▶ [Aufgabe A]:
Schreibe die Einträge als nummerierte Liste um, beginnend mit der Zeile mit "Given: Open Chrome's three-dot menu" und weiter bis einschließlich der Zeile mit "(x=167, y=134)". Lass dabei Leerzeilen weg.

▶ [Auszug]:
-=-=-=-=-

Reinhold Heinen wurde am 7.1.1894 in Düsseldorf als Sohn von Heinrich Heinen (1862-1932) und dessen Frau Maria Heinen geborene Classen (gestorben 1924) geboren. Er hatte mehrere Geschwister, unter anderem die Brüder Philipp (1897-1969), Rudolf (1903-1924), Otto (1910-1997) und Eduard (1905-1970). Der Vater war aus der Eifel in die Großstadt gekommen, um eine kleine Möbel- und Bautischlerei zu betreiben. Als 7-jähriger erlebte Reinhold Heinen die Rückkehr seiner Familie zum heimatlichen Ursprung in die Nordeifel nach Hasenfeld, heute ein Ortsteil von Heimbach. Neben der Schreinerei und dem Holzhandel öffnete sich die Familie Heinen dem aufkommenden Fremdenverkehr und investierte das in Düsseldorf verdiente Geld in ein Hotel. Heinen legte 1914 auf dem humanistischen „Stiftischen Gymnasium" in Düren seine Abiturprüfung ab. Erste Andeutungen der späteren journalistischen Laufbahn zeigten sich schon in einem Volontariat bei der zentrumsnahen „Dürener Zeitung", das er während seiner Gymnasialzeit absolvierte. Bereits 1913 trat Heinen der Zentrumspartei bei.

-=-=-=-=-

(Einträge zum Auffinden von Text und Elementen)

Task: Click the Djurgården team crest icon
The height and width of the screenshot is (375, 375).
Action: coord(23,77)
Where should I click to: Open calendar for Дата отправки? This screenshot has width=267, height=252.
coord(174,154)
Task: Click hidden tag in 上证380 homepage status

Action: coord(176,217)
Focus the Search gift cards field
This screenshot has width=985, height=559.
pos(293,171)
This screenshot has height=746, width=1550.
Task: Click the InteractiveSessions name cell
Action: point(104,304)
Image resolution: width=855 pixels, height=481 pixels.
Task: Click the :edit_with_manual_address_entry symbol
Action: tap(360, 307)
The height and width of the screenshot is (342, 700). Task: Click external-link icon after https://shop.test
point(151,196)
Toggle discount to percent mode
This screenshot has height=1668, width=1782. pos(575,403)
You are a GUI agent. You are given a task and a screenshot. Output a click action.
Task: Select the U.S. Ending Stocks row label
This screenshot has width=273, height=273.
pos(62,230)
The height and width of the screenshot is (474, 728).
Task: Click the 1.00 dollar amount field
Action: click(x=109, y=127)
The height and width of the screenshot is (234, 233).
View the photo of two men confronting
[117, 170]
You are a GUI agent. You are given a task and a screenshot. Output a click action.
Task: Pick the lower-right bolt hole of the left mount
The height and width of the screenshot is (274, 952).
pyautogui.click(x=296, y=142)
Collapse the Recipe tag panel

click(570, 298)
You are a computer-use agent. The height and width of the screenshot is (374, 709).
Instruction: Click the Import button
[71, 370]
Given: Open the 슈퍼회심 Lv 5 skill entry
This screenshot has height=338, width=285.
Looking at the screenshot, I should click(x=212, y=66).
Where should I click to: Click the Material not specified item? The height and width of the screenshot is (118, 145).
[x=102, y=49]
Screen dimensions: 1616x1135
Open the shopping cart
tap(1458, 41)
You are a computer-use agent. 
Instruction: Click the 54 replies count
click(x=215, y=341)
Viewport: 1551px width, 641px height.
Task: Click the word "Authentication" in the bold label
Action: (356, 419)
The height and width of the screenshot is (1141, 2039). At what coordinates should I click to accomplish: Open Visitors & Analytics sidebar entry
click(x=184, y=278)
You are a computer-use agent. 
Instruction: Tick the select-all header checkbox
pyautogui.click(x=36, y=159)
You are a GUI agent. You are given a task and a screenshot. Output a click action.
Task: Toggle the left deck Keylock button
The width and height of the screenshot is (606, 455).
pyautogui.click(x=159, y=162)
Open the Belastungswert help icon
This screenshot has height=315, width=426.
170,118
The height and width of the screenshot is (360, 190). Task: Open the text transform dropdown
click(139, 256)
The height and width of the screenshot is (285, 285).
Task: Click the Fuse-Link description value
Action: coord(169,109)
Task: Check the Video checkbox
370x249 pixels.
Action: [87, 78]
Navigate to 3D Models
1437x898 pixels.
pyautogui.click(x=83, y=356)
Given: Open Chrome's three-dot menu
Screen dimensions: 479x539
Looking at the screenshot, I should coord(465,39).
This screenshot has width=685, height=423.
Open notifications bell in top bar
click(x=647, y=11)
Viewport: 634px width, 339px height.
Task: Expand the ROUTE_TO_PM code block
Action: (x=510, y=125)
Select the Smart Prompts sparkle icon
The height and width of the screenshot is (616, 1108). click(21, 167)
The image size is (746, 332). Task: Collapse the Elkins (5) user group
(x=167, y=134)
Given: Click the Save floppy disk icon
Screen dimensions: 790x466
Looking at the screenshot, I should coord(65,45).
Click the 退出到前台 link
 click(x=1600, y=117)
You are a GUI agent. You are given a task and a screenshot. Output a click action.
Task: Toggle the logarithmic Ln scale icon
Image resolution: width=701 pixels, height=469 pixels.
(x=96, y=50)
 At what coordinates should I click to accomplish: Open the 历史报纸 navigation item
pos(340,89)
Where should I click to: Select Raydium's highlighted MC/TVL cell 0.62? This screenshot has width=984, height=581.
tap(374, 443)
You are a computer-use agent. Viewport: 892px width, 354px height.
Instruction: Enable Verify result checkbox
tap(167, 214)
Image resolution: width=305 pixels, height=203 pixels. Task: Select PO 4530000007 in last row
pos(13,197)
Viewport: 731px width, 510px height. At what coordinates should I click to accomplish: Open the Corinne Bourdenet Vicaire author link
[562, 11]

-=-=-=-=-

▶ [Aufgabe B]:
Nenne alle Brüder Reinhold Heinens, die im Auszug namentlich aufgeführt werden.

▶ [Vollständige Antwort A]:
1. Given: Open Chrome's three-dot menu
2. Screen dimensions: 479x539
3. Looking at the screenshot, I should coord(465,39).
4. This screenshot has width=685, height=423.
5. Open notifications bell in top bar
6. click(x=647, y=11)
7. Viewport: 634px width, 339px height.
8. Task: Expand the ROUTE_TO_PM code block
9. Action: (x=510, y=125)
10. Select the Smart Prompts sparkle icon
11. The height and width of the screenshot is (616, 1108). click(21, 167)
12. The image size is (746, 332). Task: Collapse the Elkins (5) user group
13. (x=167, y=134)

▶ [Vollständige Antwort B]:
Philipp, Rudolf, Otto und Eduard